YOUR OBJECTIVE
Find every line in the data below that contains the string "agent" and copy those lines. Case counts.

***** PROVIDED DATA *****

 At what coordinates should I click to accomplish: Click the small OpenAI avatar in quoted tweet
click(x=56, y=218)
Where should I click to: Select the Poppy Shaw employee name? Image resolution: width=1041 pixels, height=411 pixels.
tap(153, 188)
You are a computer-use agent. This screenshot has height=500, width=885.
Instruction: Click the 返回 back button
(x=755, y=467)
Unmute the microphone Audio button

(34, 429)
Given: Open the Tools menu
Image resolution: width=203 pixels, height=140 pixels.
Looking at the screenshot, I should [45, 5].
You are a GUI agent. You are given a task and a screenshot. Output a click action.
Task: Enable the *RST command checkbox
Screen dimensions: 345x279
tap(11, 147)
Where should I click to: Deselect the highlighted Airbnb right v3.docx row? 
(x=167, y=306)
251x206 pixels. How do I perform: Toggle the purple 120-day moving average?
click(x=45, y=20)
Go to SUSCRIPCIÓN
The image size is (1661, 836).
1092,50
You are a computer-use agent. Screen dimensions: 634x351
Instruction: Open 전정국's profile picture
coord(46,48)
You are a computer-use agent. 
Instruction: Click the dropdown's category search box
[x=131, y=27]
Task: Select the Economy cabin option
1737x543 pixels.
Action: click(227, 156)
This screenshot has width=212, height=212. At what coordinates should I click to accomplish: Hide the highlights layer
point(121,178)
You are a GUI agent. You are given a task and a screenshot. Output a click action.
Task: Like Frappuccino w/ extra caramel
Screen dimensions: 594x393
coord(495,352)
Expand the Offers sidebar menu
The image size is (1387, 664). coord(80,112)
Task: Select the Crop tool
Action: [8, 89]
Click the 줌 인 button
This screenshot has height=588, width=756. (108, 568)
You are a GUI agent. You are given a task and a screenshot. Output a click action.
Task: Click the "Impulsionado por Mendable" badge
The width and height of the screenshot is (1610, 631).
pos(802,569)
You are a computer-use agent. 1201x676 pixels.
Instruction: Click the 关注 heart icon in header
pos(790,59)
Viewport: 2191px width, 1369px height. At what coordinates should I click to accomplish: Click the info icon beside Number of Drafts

*****

FULL SOLUTION
You are a computer-use agent. This screenshot has height=500, width=885.
You are a GUI agent. You are given a task and a screenshot. Output a click action.
You are a computer-use agent. Screen dimensions: 634x351
You are a computer-use agent. 
You are a GUI agent. You are given a task and a screenshot. Output a click action.
You are a GUI agent. You are given a task and a screenshot. Output a click action.
You are a computer-use agent. 1201x676 pixels.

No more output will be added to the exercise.